Hareini Moḥel is an "I forgive" statement that precedes the bedtime Shema (also known as the hypnagogic "Hark!"!)! It appears in many siddurim at the beginning of the bedtime Shema song and dance. The various Korens and ArtScrolls include it, but Birnbaum does not. Some versions are longer than others, some are more annoying than others. I use a brief rendition, which includes nonannoying material found in all the versions:

I forgive all who have angered or annoyed me, and all who have sinned against me, whether against my body, my possessions, my honor, or anything that is mine; whether under compulsion or willingly; whether mistakenly or maliciously; whether by passing thought, by planning, by word, or by deed. Let no human being be punished on my account.
Hareini Moḥel divides those whom you're forgiving into two categories--those who have angered or annoyed you, and those who have sinned against you. Note that people in the first category didn't necessarily do anything to you--it's about your reaction to them, not about what they've done to you. This shows a realistic understanding of anger. Maybe they annoy you just by existing; maybe they just grate on your nerves. You're forgiving them not necessarily because of anything they've done, but because you need to let go and mensh out. Can someone belong to both categories of people you're forgiving? Of course. (Silly and annoying question; I forgive you for asking, for existing, and for frowning [don't deny it! I saw it!] at my spelling of mensh.)

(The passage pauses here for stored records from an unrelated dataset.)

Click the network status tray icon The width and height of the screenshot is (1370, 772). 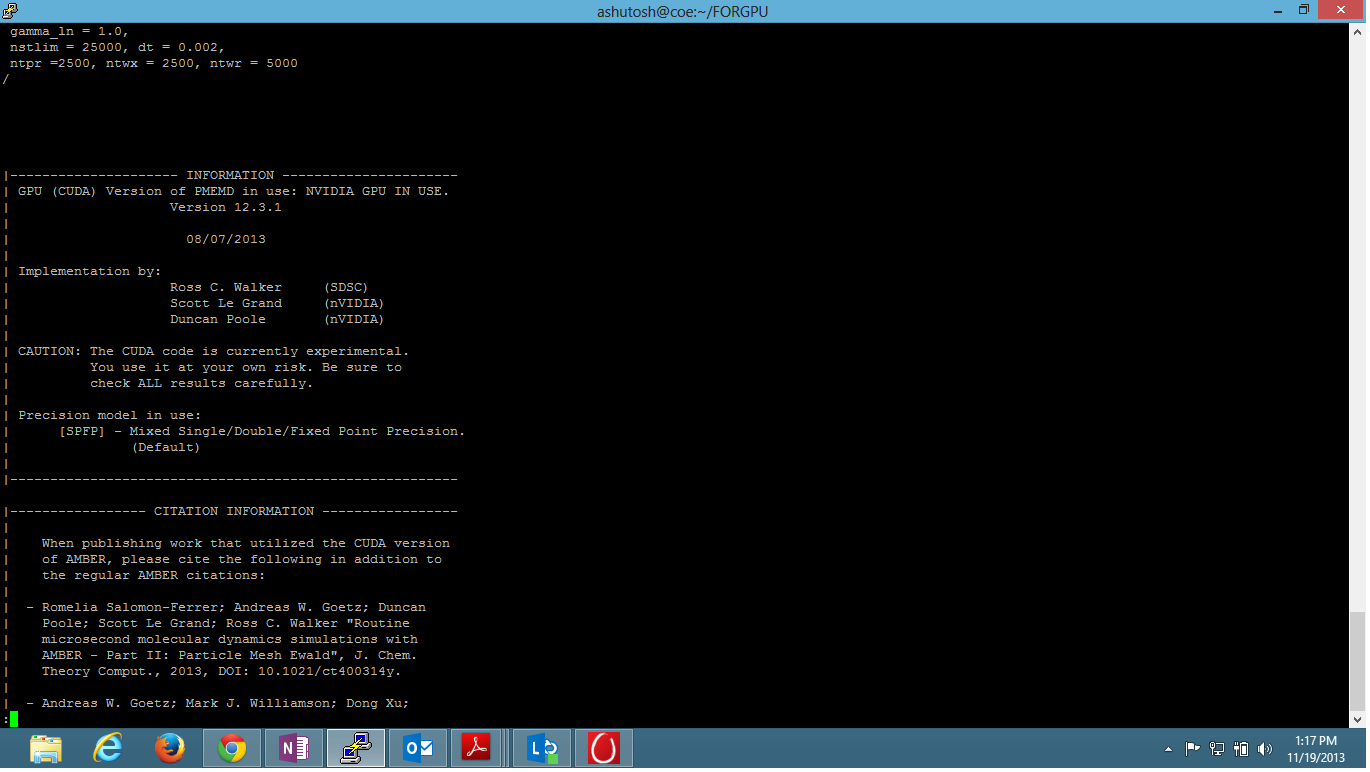coord(1217,749)
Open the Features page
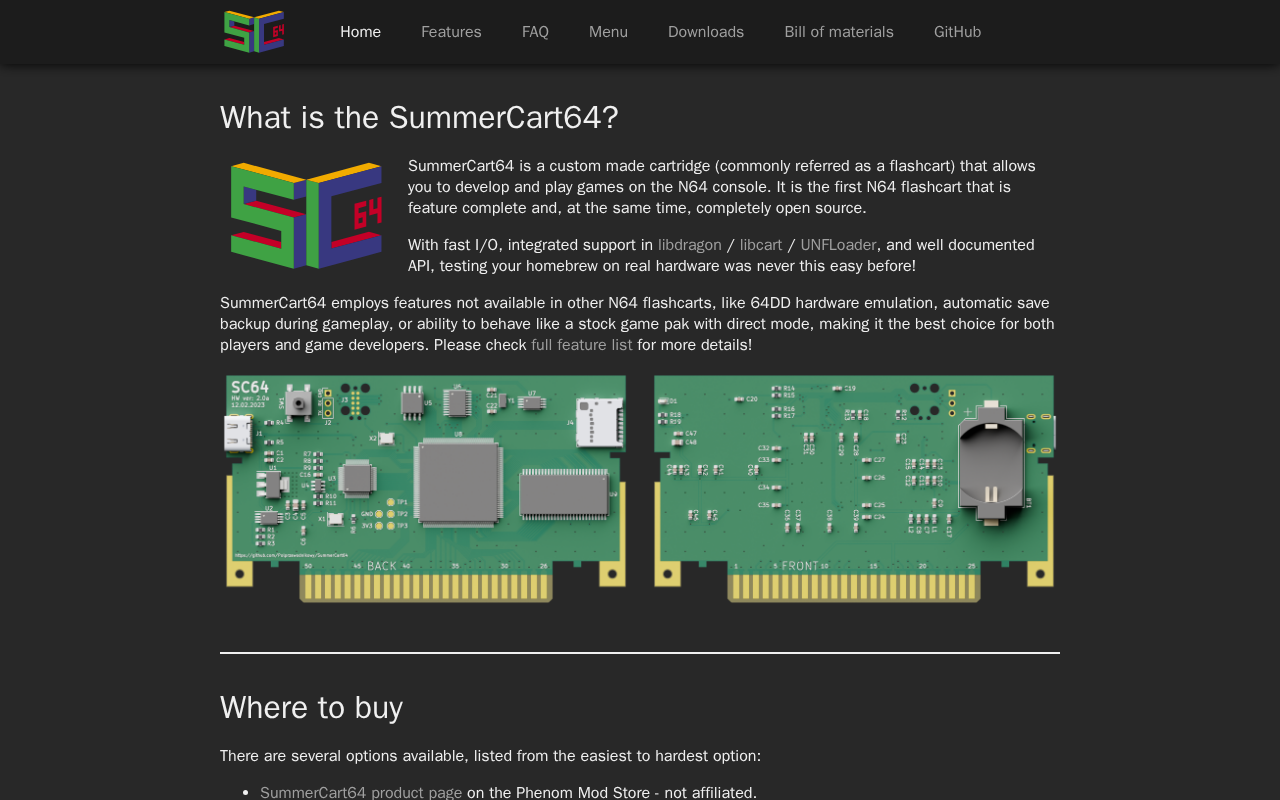This screenshot has height=800, width=1280. coord(451,32)
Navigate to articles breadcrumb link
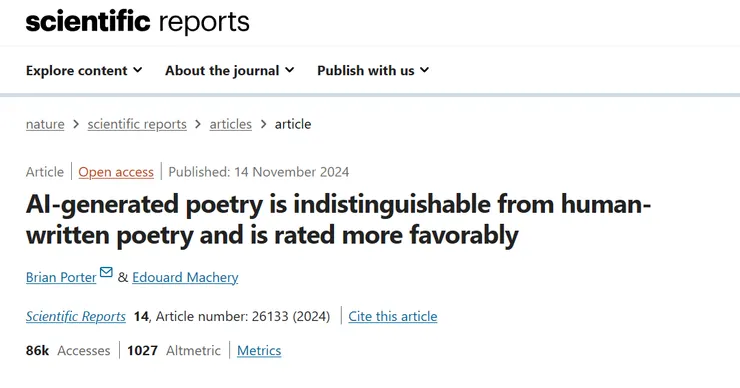The image size is (740, 388). [x=230, y=124]
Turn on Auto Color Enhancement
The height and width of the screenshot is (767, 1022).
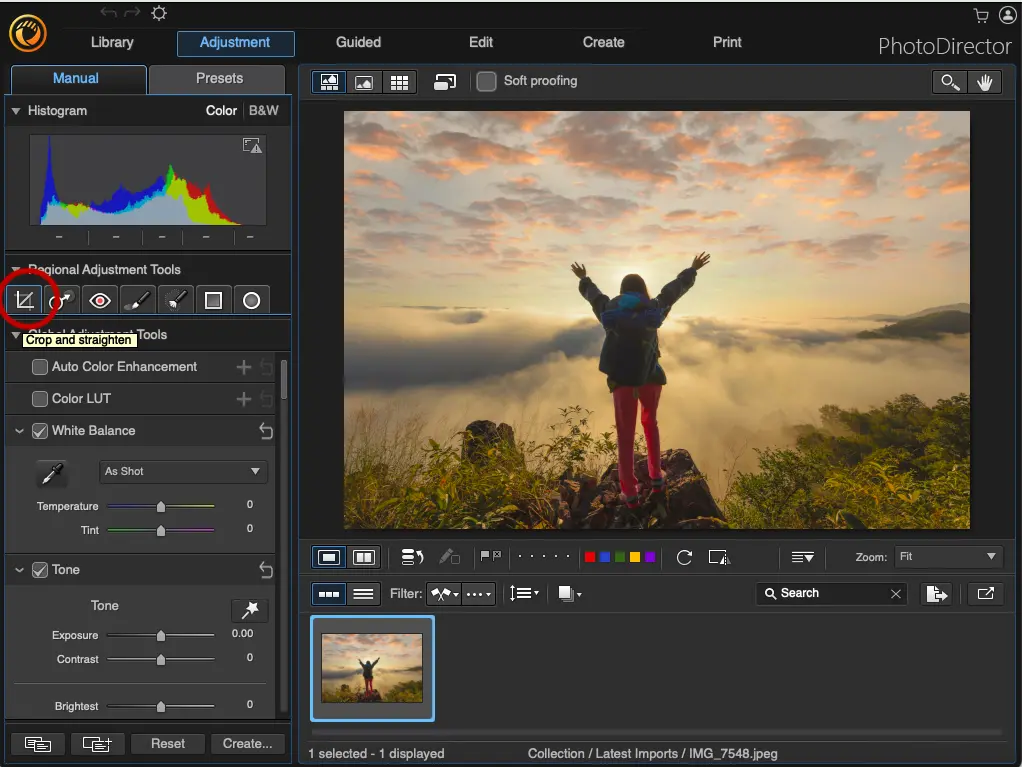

In Eloqai Netsor one whines: someone cursed me!, I'm going to suffer in silence, and I want my soul to be like dust (maybe it's unfair to call it whining--writing this post is putting me on an anti-Eloqai-Netsor roll). In Hareini Moḥel, we act like adults. We acknowledge that some of our anger may not be rational, we forgive everyone, and we take responsibility.